--- Data to process Enclosed Below ---

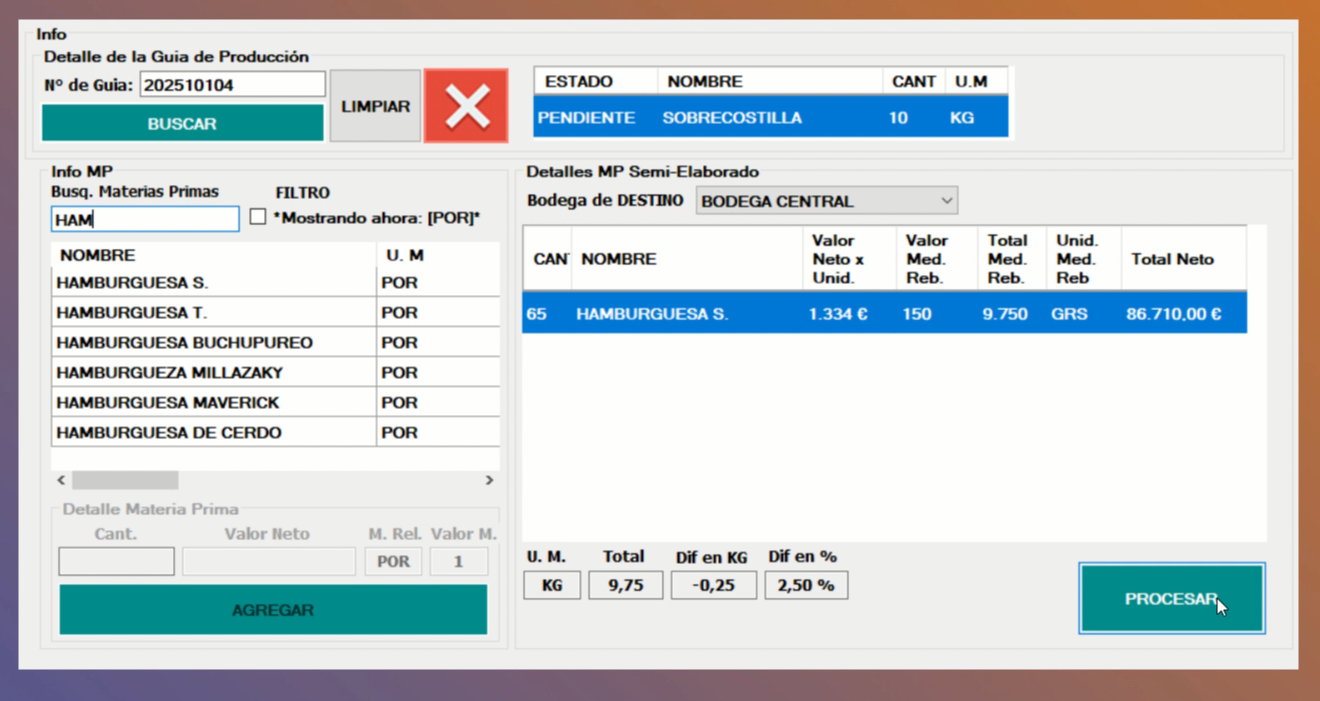Select HAMBURGUESA S. row in details table
The image size is (1320, 701).
883,314
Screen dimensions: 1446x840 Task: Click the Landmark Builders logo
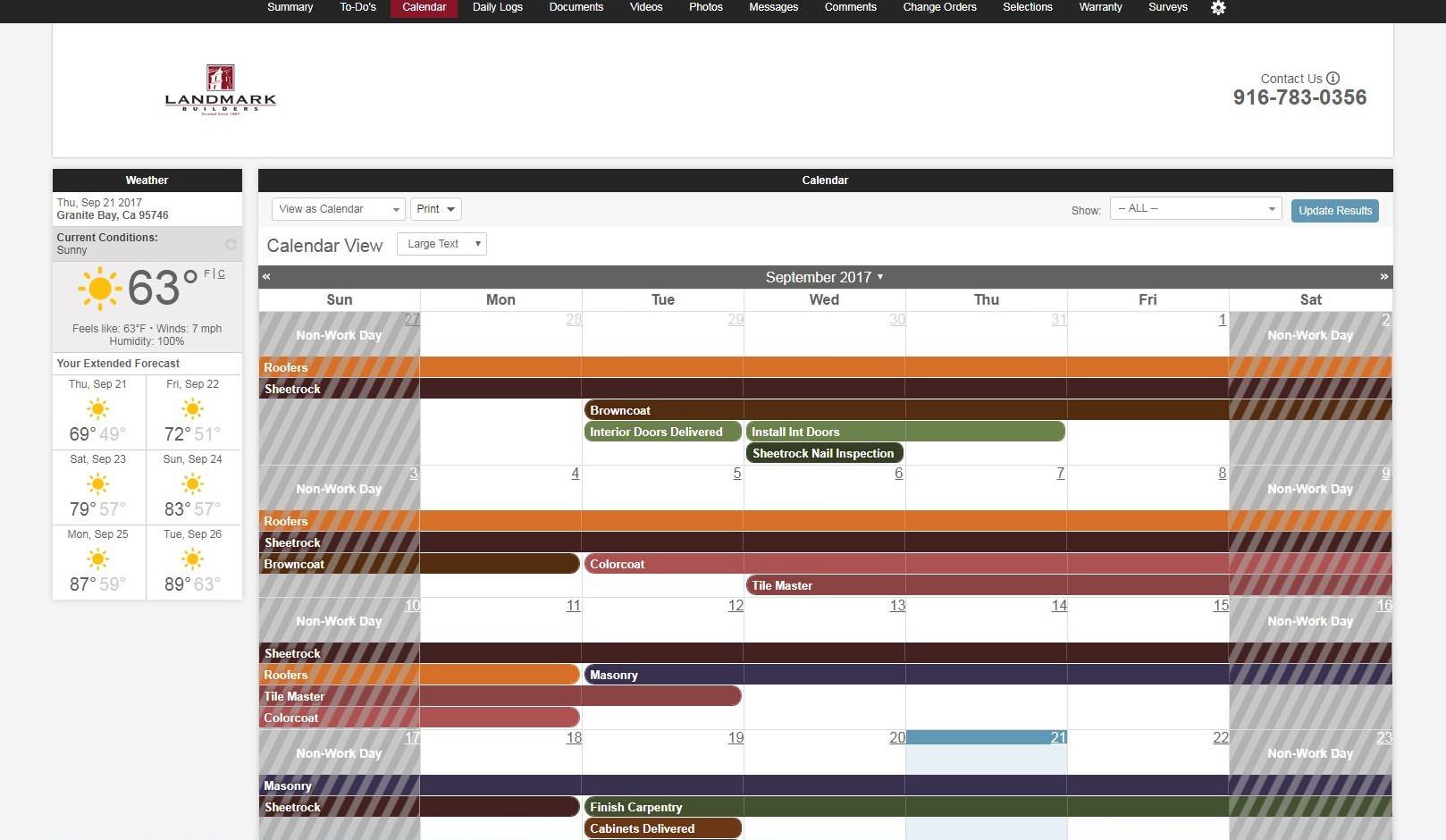coord(221,90)
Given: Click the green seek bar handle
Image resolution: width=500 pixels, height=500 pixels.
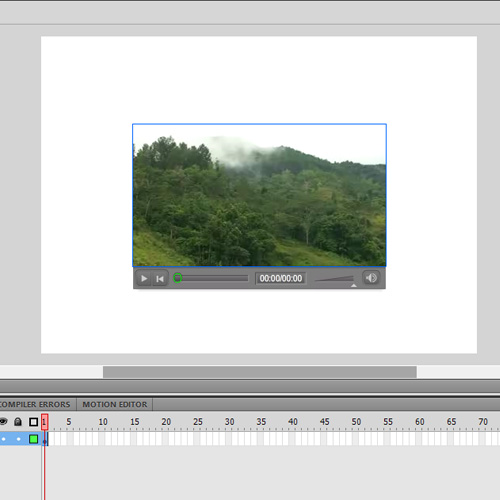Looking at the screenshot, I should pos(178,278).
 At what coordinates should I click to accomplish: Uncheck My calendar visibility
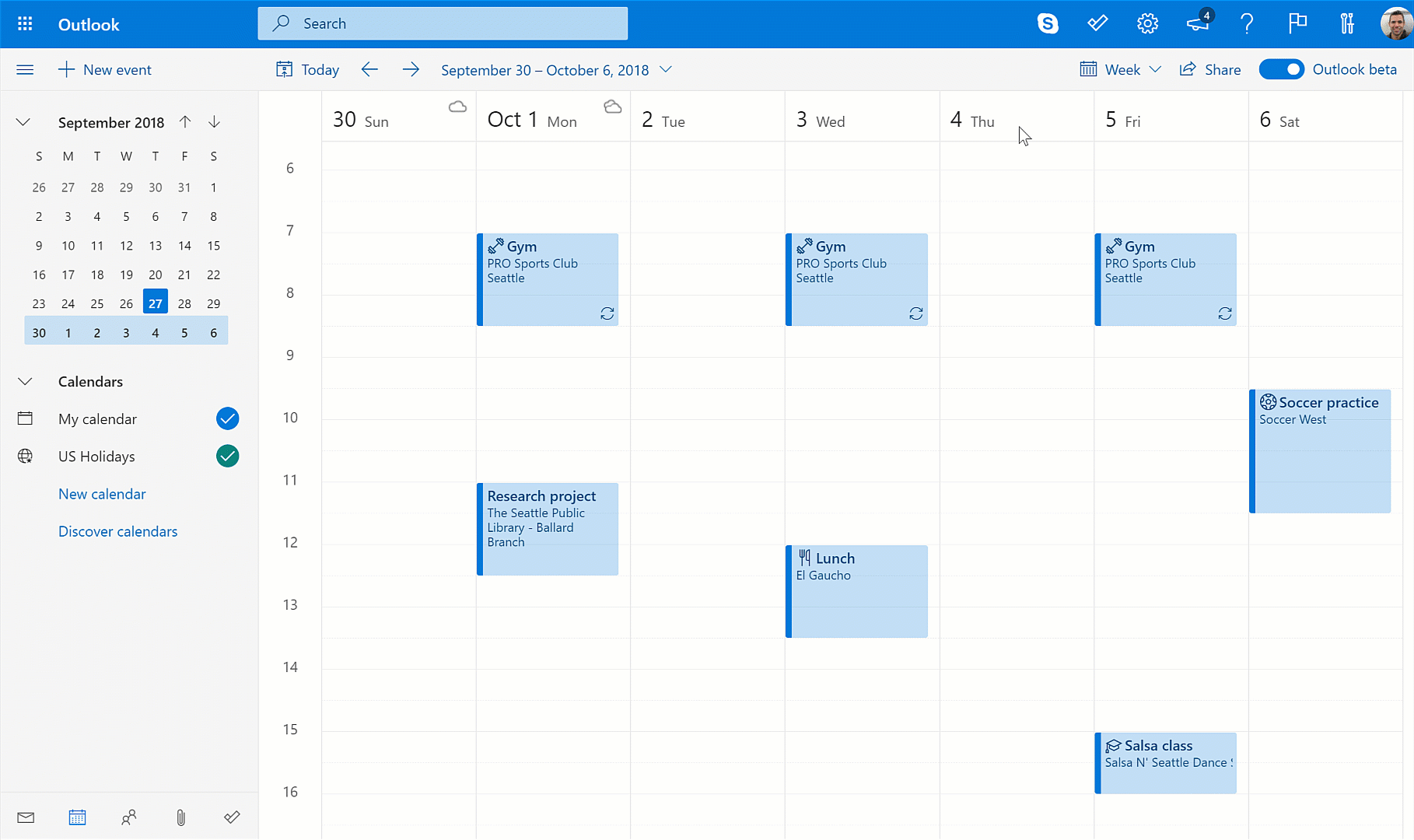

--- End of Enclosed Data to process ---

Exercise prompt -
Leave the pictures aside and print exactly, and only, the lines from the one with "Given: Click the green seek bar handle" through the end of the data, both included.

Answer below -
Given: Click the green seek bar handle
Image resolution: width=500 pixels, height=500 pixels.
Looking at the screenshot, I should pos(178,278).
 At what coordinates should I click to accomplish: Uncheck My calendar visibility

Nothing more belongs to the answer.